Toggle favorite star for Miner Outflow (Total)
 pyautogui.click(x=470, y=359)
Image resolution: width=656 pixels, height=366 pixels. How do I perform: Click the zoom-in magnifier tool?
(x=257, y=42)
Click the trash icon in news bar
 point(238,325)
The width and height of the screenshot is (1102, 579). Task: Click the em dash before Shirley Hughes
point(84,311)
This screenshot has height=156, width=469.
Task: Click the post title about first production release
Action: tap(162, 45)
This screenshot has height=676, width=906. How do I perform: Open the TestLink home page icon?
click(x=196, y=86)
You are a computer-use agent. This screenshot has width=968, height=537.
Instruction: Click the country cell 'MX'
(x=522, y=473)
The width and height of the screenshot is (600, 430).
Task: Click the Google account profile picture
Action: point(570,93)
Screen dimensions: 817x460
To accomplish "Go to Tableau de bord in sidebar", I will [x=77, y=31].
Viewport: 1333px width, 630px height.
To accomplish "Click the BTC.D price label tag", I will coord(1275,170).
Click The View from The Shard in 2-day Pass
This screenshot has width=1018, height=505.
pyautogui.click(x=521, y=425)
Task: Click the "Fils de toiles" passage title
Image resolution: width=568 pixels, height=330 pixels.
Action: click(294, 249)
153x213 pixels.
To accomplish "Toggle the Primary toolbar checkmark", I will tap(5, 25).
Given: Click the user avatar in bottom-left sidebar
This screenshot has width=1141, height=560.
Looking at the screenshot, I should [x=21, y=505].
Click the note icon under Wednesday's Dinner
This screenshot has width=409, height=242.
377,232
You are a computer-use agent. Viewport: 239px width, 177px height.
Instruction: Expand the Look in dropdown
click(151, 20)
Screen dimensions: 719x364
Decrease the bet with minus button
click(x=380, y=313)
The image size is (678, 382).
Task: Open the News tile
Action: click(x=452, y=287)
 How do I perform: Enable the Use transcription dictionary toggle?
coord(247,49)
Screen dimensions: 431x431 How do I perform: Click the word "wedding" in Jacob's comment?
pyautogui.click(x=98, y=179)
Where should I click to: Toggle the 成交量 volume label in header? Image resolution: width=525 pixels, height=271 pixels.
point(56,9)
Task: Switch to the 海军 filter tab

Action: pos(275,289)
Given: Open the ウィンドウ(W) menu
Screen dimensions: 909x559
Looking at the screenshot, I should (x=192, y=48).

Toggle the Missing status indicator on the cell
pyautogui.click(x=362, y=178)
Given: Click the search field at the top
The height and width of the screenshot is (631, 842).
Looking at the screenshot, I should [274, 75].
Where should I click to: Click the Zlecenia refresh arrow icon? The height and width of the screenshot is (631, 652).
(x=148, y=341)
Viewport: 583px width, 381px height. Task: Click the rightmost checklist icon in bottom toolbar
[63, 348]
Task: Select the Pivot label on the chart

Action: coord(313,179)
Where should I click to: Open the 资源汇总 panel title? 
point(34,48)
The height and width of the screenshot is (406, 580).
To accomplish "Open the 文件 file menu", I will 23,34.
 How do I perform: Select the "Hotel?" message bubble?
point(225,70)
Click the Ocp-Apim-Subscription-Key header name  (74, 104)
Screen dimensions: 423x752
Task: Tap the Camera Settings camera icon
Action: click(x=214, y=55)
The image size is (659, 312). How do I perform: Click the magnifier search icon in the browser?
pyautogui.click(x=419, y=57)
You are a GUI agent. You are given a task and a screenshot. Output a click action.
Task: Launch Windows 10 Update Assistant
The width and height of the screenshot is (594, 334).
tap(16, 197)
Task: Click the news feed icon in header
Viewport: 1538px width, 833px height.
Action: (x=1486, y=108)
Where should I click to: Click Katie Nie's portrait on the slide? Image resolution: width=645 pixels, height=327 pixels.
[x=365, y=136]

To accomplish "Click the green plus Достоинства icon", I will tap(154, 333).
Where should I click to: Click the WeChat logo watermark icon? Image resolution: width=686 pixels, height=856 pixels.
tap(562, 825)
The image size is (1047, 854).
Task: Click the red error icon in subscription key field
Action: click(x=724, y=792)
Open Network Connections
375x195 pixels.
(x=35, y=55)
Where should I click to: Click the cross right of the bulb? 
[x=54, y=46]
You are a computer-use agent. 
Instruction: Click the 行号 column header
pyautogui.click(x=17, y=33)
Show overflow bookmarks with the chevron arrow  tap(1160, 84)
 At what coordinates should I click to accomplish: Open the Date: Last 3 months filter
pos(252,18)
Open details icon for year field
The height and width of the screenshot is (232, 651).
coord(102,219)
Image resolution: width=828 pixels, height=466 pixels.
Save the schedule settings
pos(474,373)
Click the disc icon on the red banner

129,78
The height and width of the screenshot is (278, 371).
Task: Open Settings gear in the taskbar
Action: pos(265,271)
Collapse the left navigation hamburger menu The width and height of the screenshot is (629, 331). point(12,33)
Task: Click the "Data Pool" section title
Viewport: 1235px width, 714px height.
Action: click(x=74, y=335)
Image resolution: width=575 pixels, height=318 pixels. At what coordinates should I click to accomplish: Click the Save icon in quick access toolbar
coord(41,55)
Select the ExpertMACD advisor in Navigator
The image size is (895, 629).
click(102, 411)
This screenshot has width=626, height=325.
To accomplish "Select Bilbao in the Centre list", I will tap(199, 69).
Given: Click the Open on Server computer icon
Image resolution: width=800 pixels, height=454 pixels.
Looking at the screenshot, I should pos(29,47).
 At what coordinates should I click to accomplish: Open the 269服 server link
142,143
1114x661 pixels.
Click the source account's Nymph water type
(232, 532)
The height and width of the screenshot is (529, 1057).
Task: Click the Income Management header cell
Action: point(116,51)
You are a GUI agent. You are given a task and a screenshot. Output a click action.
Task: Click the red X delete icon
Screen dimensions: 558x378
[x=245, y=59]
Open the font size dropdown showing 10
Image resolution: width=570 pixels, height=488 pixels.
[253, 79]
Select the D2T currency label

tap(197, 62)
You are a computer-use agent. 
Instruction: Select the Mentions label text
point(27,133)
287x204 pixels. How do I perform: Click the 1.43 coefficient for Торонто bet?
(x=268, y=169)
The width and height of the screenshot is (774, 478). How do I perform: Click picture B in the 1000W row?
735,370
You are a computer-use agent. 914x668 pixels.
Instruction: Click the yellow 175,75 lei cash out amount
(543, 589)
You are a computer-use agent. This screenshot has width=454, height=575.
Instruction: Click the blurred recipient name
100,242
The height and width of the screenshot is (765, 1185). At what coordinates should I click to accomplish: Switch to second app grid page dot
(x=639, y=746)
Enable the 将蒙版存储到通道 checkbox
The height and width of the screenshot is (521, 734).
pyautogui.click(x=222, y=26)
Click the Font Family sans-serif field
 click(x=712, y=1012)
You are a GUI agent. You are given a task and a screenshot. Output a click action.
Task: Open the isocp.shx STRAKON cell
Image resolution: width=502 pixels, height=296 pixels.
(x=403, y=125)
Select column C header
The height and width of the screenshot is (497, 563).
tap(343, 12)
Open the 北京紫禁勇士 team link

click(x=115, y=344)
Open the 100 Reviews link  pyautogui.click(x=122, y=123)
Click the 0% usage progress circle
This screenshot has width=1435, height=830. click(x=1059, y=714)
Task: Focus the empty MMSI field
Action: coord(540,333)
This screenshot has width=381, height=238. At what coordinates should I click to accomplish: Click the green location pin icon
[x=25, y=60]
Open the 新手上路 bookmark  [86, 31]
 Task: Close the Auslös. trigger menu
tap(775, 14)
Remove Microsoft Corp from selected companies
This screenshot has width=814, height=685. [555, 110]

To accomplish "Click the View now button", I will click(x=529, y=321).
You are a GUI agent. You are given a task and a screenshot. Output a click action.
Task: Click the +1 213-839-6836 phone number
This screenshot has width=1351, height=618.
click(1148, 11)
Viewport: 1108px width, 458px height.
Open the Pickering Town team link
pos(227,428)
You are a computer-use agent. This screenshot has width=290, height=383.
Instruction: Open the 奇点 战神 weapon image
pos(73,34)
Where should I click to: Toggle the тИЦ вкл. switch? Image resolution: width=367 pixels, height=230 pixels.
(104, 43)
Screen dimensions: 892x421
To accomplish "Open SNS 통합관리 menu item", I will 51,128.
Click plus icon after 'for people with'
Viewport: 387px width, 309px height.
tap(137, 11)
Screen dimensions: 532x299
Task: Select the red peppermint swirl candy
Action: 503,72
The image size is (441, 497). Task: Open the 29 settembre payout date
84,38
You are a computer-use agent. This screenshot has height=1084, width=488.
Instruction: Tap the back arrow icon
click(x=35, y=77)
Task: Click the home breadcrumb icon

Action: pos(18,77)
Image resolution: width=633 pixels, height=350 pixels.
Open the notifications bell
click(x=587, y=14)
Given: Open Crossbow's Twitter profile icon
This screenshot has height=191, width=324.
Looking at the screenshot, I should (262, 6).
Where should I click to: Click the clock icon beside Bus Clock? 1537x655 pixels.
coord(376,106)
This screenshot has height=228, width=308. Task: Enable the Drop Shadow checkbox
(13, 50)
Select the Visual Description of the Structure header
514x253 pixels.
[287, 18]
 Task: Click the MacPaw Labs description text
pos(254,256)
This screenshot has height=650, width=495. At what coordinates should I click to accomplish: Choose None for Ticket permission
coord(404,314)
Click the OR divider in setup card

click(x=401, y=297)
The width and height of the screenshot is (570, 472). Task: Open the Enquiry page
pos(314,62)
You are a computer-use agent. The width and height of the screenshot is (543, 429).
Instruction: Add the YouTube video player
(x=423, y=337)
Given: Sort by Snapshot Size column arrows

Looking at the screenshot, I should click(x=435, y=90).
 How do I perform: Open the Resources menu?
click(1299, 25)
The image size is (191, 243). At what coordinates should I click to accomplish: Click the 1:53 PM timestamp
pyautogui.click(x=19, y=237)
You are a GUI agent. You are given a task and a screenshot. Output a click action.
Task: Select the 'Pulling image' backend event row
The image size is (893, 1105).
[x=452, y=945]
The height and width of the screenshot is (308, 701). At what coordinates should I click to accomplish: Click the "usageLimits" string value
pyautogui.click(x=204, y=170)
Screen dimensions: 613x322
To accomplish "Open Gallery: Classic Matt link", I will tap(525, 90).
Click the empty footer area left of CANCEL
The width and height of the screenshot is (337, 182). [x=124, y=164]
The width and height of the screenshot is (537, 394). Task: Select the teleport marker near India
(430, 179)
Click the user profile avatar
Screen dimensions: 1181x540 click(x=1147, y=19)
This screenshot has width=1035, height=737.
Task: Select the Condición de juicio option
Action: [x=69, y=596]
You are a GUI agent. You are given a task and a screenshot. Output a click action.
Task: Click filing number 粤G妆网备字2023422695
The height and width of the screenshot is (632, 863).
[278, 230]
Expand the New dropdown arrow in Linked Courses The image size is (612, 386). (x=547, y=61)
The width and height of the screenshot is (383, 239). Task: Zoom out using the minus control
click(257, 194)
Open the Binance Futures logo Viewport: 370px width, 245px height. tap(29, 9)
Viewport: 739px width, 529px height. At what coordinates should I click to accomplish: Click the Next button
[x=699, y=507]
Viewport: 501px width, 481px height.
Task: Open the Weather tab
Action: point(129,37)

· · ·

Please count the lines above that hold the string "computer" and reply with the number alone.

10